#### [Work item]
The whole answer is the data below, retyped exactly.

#### [Given data]
=======
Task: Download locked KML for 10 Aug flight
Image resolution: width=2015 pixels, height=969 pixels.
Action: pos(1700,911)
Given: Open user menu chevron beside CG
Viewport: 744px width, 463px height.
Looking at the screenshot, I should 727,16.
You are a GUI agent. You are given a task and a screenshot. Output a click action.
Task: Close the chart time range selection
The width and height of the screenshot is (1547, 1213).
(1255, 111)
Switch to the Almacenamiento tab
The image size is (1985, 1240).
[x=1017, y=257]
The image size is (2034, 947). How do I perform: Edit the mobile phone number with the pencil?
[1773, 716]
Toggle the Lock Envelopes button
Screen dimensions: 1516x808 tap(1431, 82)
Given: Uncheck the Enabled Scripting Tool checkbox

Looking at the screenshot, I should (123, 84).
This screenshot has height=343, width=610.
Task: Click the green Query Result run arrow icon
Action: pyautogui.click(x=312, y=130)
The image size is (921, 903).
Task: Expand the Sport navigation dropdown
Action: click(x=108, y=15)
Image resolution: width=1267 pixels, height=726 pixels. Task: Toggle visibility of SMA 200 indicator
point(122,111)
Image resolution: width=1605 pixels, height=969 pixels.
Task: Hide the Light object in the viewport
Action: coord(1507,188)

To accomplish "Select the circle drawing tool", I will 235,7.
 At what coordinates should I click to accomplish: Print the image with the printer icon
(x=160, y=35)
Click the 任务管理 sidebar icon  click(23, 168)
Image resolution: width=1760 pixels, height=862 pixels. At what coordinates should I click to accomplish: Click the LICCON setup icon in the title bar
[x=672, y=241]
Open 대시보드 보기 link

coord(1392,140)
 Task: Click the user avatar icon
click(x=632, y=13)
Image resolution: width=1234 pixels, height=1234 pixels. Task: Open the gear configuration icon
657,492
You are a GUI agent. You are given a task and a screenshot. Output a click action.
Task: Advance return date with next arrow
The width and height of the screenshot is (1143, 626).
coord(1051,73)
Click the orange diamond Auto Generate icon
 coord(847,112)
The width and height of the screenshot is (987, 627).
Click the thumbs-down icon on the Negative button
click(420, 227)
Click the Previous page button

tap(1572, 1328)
=======
#### [Result for this task]
Task: Download locked KML for 10 Aug flight
Image resolution: width=2015 pixels, height=969 pixels.
Action: pos(1700,911)
Given: Open user menu chevron beside CG
Viewport: 744px width, 463px height.
Looking at the screenshot, I should 727,16.
You are a GUI agent. You are given a task and a screenshot. Output a click action.
Task: Close the chart time range selection
The width and height of the screenshot is (1547, 1213).
(1255, 111)
Switch to the Almacenamiento tab
The image size is (1985, 1240).
[x=1017, y=257]
The image size is (2034, 947). How do I perform: Edit the mobile phone number with the pencil?
[1773, 716]
Toggle the Lock Envelopes button
Screen dimensions: 1516x808 tap(1431, 82)
Given: Uncheck the Enabled Scripting Tool checkbox

Looking at the screenshot, I should (123, 84).
This screenshot has height=343, width=610.
Task: Click the green Query Result run arrow icon
Action: pyautogui.click(x=312, y=130)
The image size is (921, 903).
Task: Expand the Sport navigation dropdown
Action: click(x=108, y=15)
Image resolution: width=1267 pixels, height=726 pixels. Task: Toggle visibility of SMA 200 indicator
point(122,111)
Image resolution: width=1605 pixels, height=969 pixels.
Task: Hide the Light object in the viewport
Action: coord(1507,188)

To accomplish "Select the circle drawing tool", I will 235,7.
 At what coordinates should I click to accomplish: Print the image with the printer icon
(x=160, y=35)
Click the 任务管理 sidebar icon  click(23, 168)
Image resolution: width=1760 pixels, height=862 pixels. At what coordinates should I click to accomplish: Click the LICCON setup icon in the title bar
[x=672, y=241]
Open 대시보드 보기 link

coord(1392,140)
 Task: Click the user avatar icon
click(x=632, y=13)
Image resolution: width=1234 pixels, height=1234 pixels. Task: Open the gear configuration icon
657,492
You are a GUI agent. You are given a task and a screenshot. Output a click action.
Task: Advance return date with next arrow
The width and height of the screenshot is (1143, 626).
coord(1051,73)
Click the orange diamond Auto Generate icon
 coord(847,112)
The width and height of the screenshot is (987, 627).
Click the thumbs-down icon on the Negative button
click(420, 227)
Click the Previous page button

tap(1572, 1328)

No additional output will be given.